Currently the C++ bindings of KeySet provides, among the others, two contructors with varargs:
inline explicit KeySet(size_t alloc, va_list ap);
inline explicit KeySet(size_t alloc, ...);
the problem is that on some architectures va_list
is represented as void*
as public type, which makes the two constructor ambiguous when called with alloc
greater than 0 and no additional arguments. In such case, the va_list
version gets used, causing ksVNew
to try to read arguments from a null (or garbage) ap
.
The following patch for src/bindings/cpp/tests/testcpp_ks.cpp
@@ -821,6 +821,18 @@ void test_duplicate()

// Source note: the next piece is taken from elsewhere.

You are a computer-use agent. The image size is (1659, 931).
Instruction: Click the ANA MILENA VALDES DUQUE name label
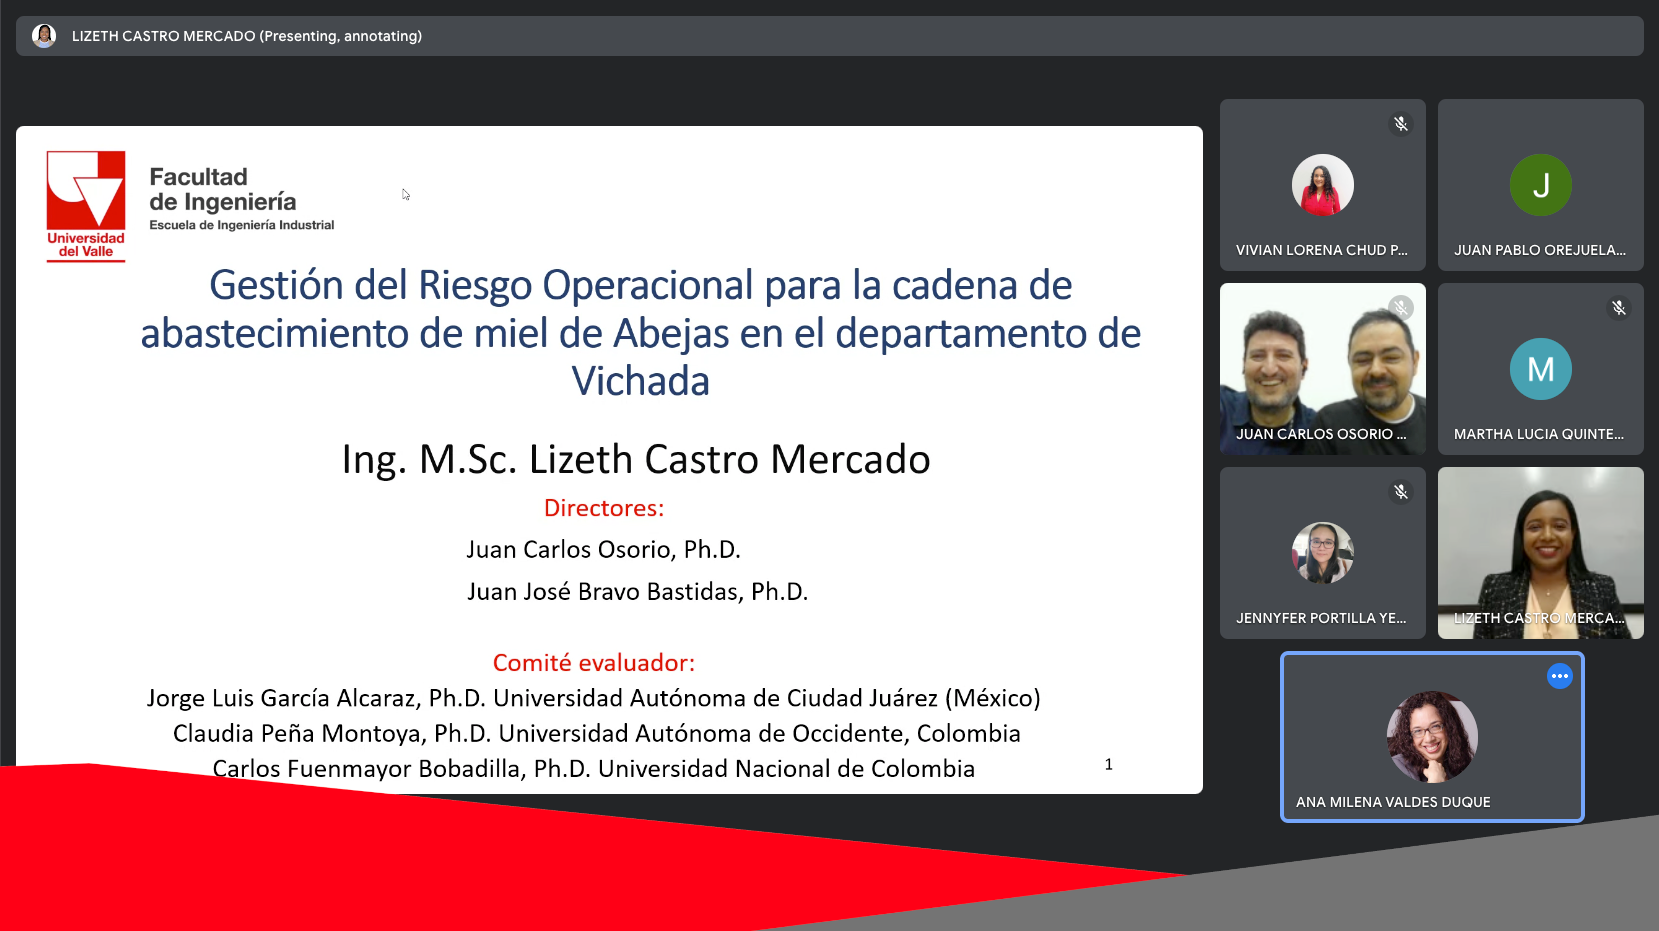click(1393, 802)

// ks4.toStream(stdout, 0);
}
+void test_alloc_no_keys()
+{
+ cout << "testing test_alloc_no_keys" << endl;
+
+ KeySet ks (5,
+ KS_END);
+ succeed_if (ks.size() == 5, "size not correct");
+
+ KeySet ks2 (ks);
+ succeed_if (ks2.size() == 5, "size not correct");
+}
+
int main()
{
@@ -844,6 +856,7 @@ int main()
test_ksrelease();
test_lookuppop();
test_duplicate();
+ test_alloc_no_keys();
cout << endl;
cout << "test_key RESULTS: " << nbTest << " test(s) done. " << nbError << " error(s)." << endl;
is enough to trigger the issue on e.g. mips(el) or hppa. Currently this is exposed by the lua and python bindings, since all do:
KeySet(size_t alloc) {
return new kdb::KeySet(alloc, KS_END);
}
In those it can be easily worked around by adding the KS_END
marker a second time (making them really as vararg), but of course it wouldn't fix the issue with the C++ contructors of KeySet.